Nelle
carceri assistenza religiosa aperta a tutte
le confessioni
Toscana
Oggi, 5 maggio 2004
Il
sistema carcerario dell’Unità d’Italia e della prima metà del secolo
scorso era caratterizzato da una concezione strumentale della religione.
Religione vista "come strumento per incutere timore nel detenuto, per
svolgere un’azione deterrente e per spingerlo all’obbedienza". È un
excursus storico quello proposto dal professor Carlo Cardia, docente di diritto
ecclesiastico all’università romana "Roma 3", nella tavola rotonda
tenutasi alla Sapienza di Pisa e dedicata all’assistenza spirituale nelle
carceri.
La conferenza faceva parte di un ciclo di tre lezioni promosse dallo Sportello
per i diritti umani di Pisa. Vi hanno partecipato monsignor Giorgio Caniato,
ispettore delle cappellanie nelle carceri, don Roberto Filippini, cappellano
della casa circondariale "Don Bosco" di Pisa e il professor Pierluigi
Consorti, direttore dello Sportello per i diritti umani di Pisa. Il professor
Cardia, che ha fatto parte della commissione di studio per la revisione del
Concordato fra lo Stato e la Chiesa cattolica, e ora di quella per la riforma
della legge sulle cappellanie, ha sottolineato come in passato il cappellano
faceva parte di un consiglio di disciplina e per il detenuto vi fosse
l’obbligo di seguire le funzioni e i riti religiosi. "Nel 1975 questo
settore, come altri, è stato riformato – ha detto il professor Cardia – in
questo settore, così come in altri in quegli anni. L’assistenza spirituale
non è stata più vista come obbligo, ma come un diritto".
Oggi, a quarant’anni di distanza si avverte la necessità di rimetter mano
alla legislazione, per determinare che cosa è "assistenza
spirituale". Per monsignor Caniato, che ha un’esperienza di cappellano
nelle carceri, perché ha passato con questo ruolo 41 anni a San Vittore a
Milano, il termine "assistenza spirituale" non è corretto. "Più
opportuno sarebbe parlare di assistenza religiosa, laddove la religione è il
rapporto con Dio. L’uomo, ha diritto alla cultura e al lavoro, ma ha anche il
diritto ad avere un rapporto con Dio. Così come il detenuto. Così gli articoli
1 e 4 del testo del 1975".
Ma su questa definizione le difficoltà rimangono. Anche perché, secondo il
professor Cardia, spesso l’assistenza religiosa diventa morale e psicologica,
anche se non è più trattamentale. C’è poi il nodo dei detenuti che
professano altre religioni. "L’assistenza – ha sottolineato Cardia –
deve essere aperte anche alle confessioni diverse dalla nostra, ma non vi deve
essere identificazione con i soggetti destinatari".

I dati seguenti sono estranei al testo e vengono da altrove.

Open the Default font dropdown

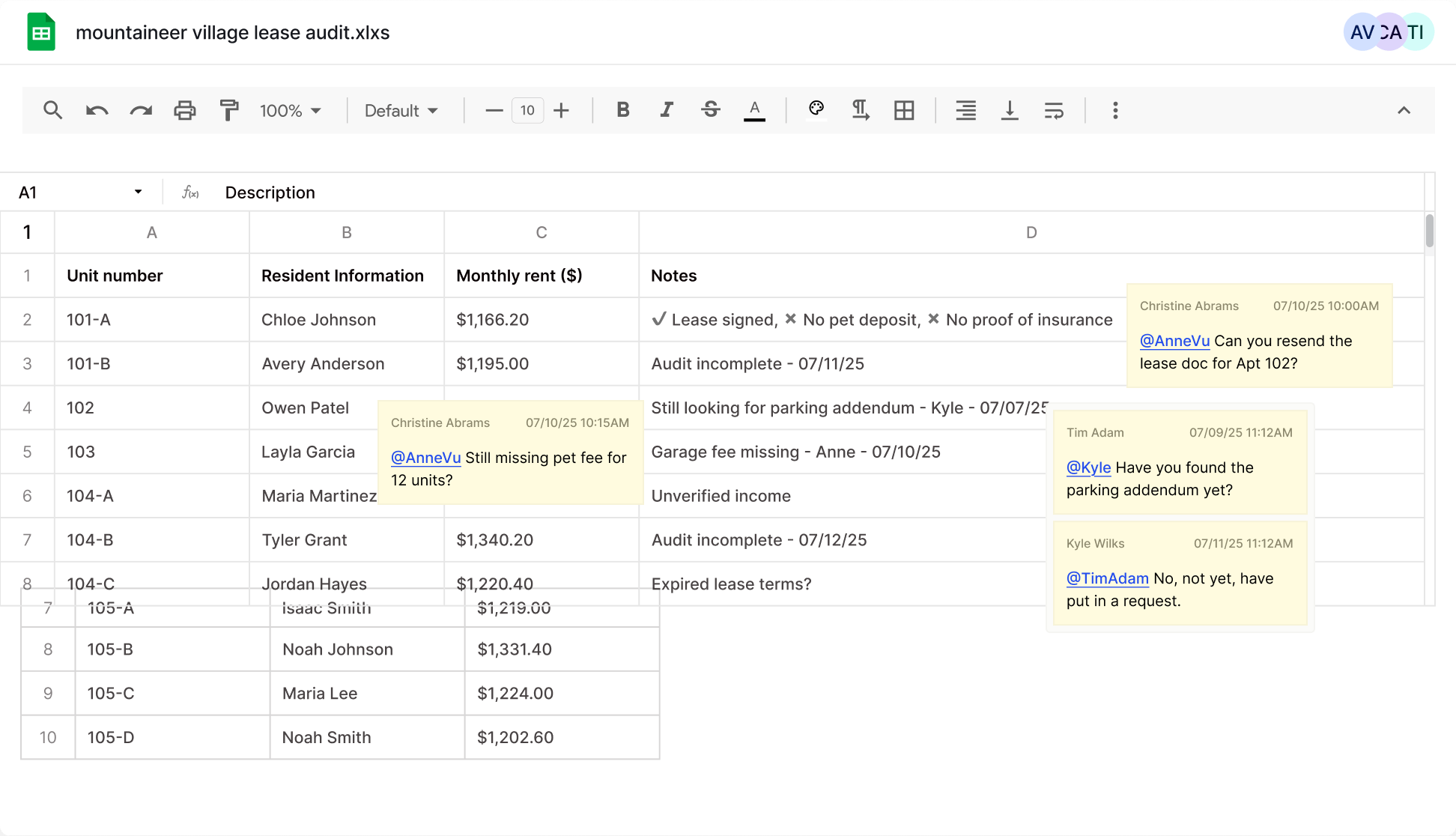click(x=401, y=110)
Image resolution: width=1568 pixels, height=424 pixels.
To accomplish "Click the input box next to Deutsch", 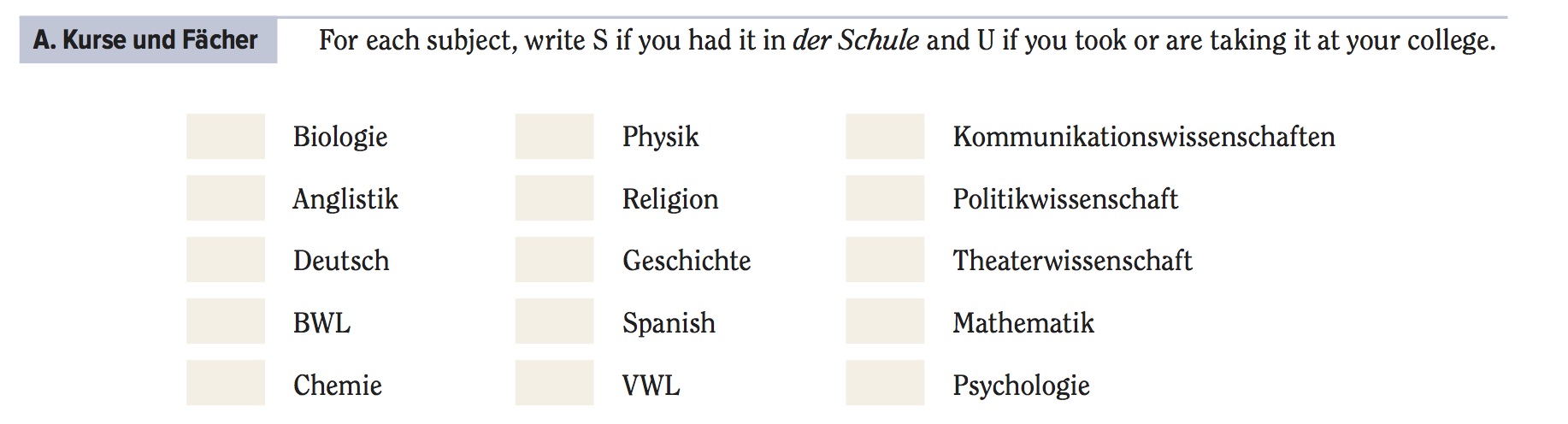I will tap(226, 260).
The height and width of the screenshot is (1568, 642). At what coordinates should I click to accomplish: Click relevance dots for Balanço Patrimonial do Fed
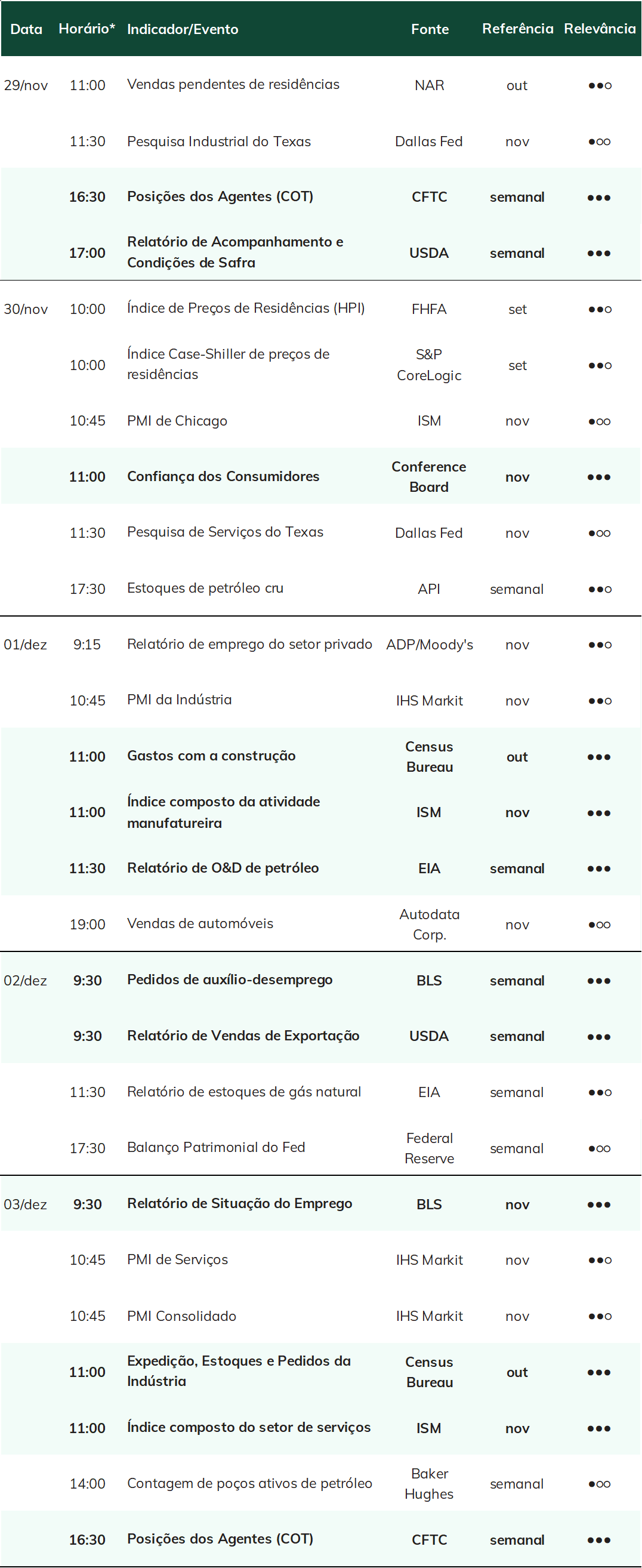(x=600, y=1148)
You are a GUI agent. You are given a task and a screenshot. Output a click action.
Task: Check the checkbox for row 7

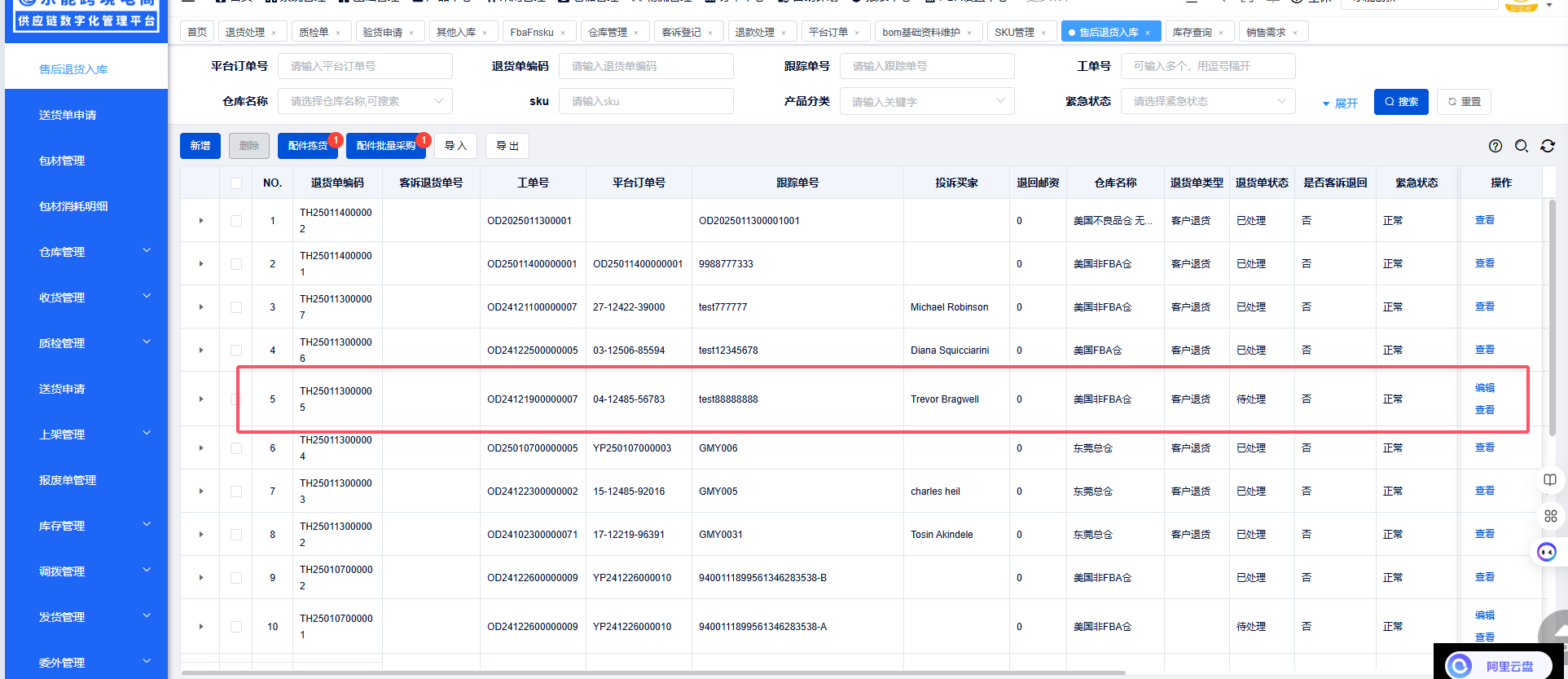(x=236, y=492)
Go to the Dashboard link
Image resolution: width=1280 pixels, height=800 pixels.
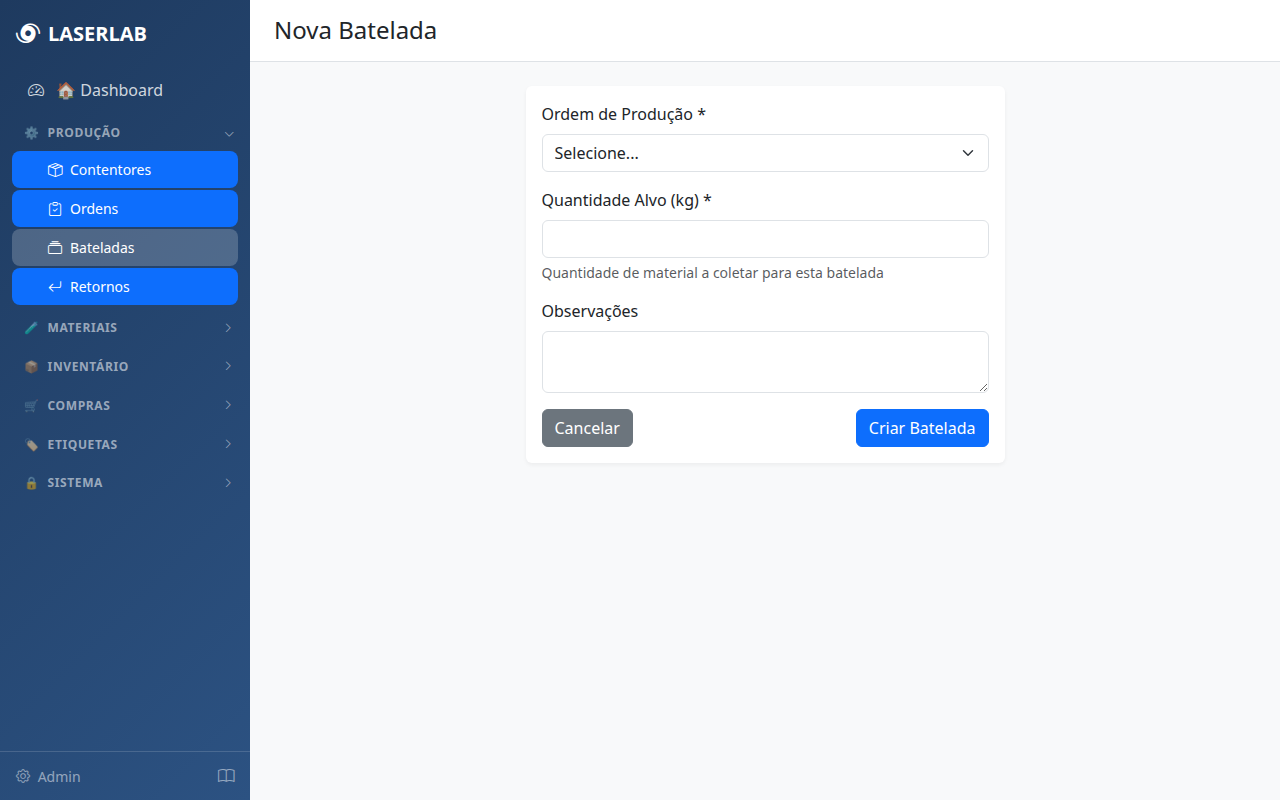[x=121, y=90]
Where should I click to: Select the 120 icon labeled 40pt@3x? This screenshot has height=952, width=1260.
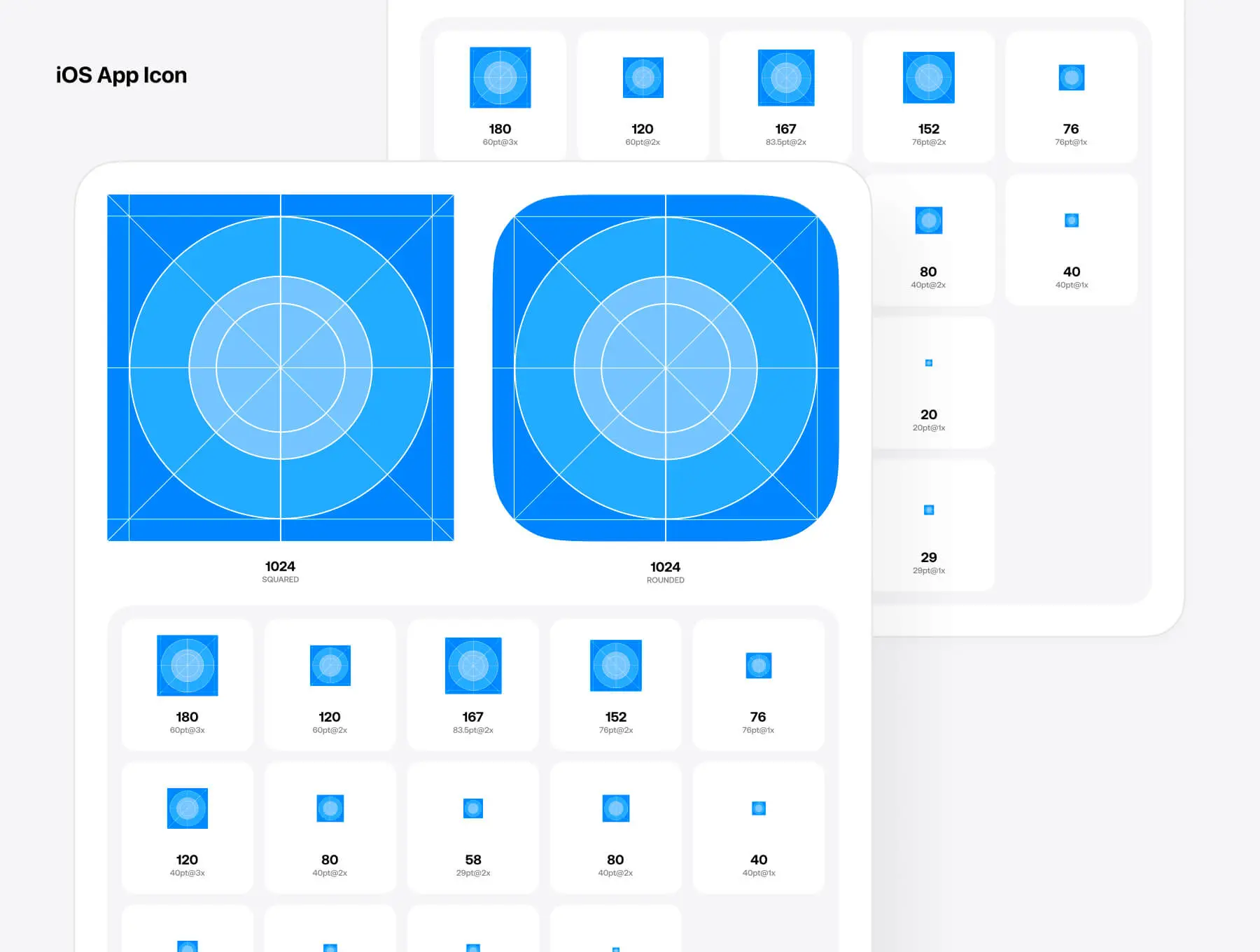click(187, 808)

Oggi, e questo è un altro problema, occorre anche circoscrivere i soggetti
portatori di assistenza: "Per esempio in Belgio vi sono associazioni e
organizzazioni ateistiche che hanno un preciso riconoscimento. Ma se
un’associazione nega Dio, in quanto ateistica, come fa a fare assistenza
religiosa?".
Sempre più problematico si farà nei prossimi anni il tema dei carcerati
musulmani: persone infedeli che per l’Islam devono essere dimenticate. L’imam,
che non è un ministro di culto, non va ad assisterli, né spiritualmente né
umanamente, anche se le carceri sono aperte alle persone di altre religioni. Ma
i musulmani non sono abbandonati a sé stessi. È l’esperienza sia di Caniato,
che a San Vittore ha offerto la sua disponibilità e la sua assistenza a tutti,
sia di don Roberto Filippini, che insieme ad una suora e ad un diacono svolge da
cinque anni la sua opera di assistenza spirituale al carcere di Pisa.
"Abbiamo organizzato – ha detto don Filippini – la nostra presenza
quotidiana, coprendo molte ore non solo con i detenuti, ma anche con le guardie
penitenziali". Per il sacerdote, "nella prospettiva conciliare
l’assistenza religiosa può essere svolta anche da personale laico, così come
del resto è accaduto in Corsica, perché quello che conta è accettare la
persona che viene presentata dalla Chiesa".